The text of my May 2006 speech to the Hoover Institute on Sarbanes Oxley, Legislate in Haste, Repent at Leisure is now available online. The NCPA's Daily Policy Digest summarizes as follows:
Sarbanes-Oxley (SOX) legislation is costing businesses more than anybody anticipated, putting many at risk, and forcing some to go private, or worse, go broke, says Stephen Bainbridge, William D. Warren Professor of Law at the University of California, Los Angeles.
For example:
- According to the Wall Street Journal, publicly traded companies routinely report that their audit costs have gone up as much as 30 percent, or even more, as a result of the tougher audit and accounting standards imposed by SOX.

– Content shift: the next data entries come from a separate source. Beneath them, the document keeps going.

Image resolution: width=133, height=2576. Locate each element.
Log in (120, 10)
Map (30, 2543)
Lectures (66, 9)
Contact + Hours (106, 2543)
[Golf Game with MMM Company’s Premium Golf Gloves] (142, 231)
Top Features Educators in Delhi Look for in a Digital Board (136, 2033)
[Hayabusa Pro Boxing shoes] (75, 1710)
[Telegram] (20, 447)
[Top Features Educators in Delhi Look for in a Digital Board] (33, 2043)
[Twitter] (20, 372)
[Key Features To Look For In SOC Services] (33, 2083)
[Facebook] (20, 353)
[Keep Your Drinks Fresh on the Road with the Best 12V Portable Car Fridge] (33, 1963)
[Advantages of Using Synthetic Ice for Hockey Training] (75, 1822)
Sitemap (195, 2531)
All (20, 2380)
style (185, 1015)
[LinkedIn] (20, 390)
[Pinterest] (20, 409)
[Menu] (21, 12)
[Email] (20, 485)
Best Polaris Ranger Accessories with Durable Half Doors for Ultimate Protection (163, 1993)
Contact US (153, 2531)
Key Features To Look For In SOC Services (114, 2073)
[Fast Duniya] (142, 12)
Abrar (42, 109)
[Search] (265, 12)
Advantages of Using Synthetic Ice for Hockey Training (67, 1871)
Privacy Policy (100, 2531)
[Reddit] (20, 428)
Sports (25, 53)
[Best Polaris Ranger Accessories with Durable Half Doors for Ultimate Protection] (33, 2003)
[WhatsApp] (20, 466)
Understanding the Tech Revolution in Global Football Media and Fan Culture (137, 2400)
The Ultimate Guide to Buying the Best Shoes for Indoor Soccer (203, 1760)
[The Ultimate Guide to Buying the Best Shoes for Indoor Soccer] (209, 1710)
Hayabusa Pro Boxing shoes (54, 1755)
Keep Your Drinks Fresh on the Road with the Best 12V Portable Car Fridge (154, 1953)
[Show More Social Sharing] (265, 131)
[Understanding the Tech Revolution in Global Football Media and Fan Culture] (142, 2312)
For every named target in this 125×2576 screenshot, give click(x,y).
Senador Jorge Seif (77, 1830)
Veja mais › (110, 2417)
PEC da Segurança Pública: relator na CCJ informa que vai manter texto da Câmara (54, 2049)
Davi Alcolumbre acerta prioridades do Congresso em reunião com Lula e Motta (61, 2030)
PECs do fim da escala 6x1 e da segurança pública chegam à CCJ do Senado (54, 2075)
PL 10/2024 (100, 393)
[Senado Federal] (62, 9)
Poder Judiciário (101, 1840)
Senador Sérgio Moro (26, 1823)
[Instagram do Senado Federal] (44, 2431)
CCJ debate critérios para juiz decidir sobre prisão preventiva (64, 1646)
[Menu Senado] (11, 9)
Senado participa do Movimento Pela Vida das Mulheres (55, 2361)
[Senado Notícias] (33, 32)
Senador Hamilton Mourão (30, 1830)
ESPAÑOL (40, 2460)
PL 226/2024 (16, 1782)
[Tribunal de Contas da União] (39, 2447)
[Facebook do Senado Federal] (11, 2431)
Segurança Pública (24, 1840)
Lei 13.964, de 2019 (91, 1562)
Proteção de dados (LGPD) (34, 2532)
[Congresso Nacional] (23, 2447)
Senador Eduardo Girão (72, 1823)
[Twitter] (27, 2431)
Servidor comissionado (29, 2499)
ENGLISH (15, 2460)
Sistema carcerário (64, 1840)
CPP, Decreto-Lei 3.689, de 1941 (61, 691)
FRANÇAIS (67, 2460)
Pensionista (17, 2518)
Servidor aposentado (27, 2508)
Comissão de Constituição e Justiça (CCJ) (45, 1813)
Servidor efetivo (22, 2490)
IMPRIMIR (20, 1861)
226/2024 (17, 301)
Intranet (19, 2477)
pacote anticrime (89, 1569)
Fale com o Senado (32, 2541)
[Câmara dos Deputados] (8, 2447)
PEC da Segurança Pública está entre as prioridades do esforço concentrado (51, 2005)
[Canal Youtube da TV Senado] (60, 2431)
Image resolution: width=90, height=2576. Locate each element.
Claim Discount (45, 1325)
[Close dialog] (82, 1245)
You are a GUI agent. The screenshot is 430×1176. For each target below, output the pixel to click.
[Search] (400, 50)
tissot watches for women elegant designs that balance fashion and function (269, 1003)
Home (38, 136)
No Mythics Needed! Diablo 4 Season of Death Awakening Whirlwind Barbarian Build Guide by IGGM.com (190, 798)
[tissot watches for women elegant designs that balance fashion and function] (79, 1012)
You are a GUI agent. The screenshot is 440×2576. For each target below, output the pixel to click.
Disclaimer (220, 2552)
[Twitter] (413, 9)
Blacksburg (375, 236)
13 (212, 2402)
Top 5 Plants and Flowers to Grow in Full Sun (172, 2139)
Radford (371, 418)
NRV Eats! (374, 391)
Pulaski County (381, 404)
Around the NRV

- Just paying the fees now required to fund the Public Company Accounting Oversight Board can run as much as $2 million for the largest firms.
- Corporate law firm Foley & Lardner, for example, found that senior managers of public middle-market companies expect costs to increase by almost 100 percent as a result of SOX.
The most costly part appears to be Section 404, which requires inclusion of internal control disclosures, says Bainbridge:
- The Securities and Exchange Commission initially estimated that Section 404 would require only 383 staff hours per company per year.
- But according to a Financial Executives International survey, projected expenditures of staff hours reach 35,000 -- almost 100 times the SEC's estimate.
- In addition, the survey estimates that firms will spend $1.3 million on external consultants and software, and an extra $1.5 million in audit fees -- a jump of 35 percent.
The most troubling aspect is that the costs are disproportionately borne by smaller public firms. For many of these, the additional cost is a significant percentage of their annual revenues. Some have chosen to go private. But for those who stay public and are operating on thin margins, SOX compliance costs can make the difference between profitability and losing money, says Bainbridge.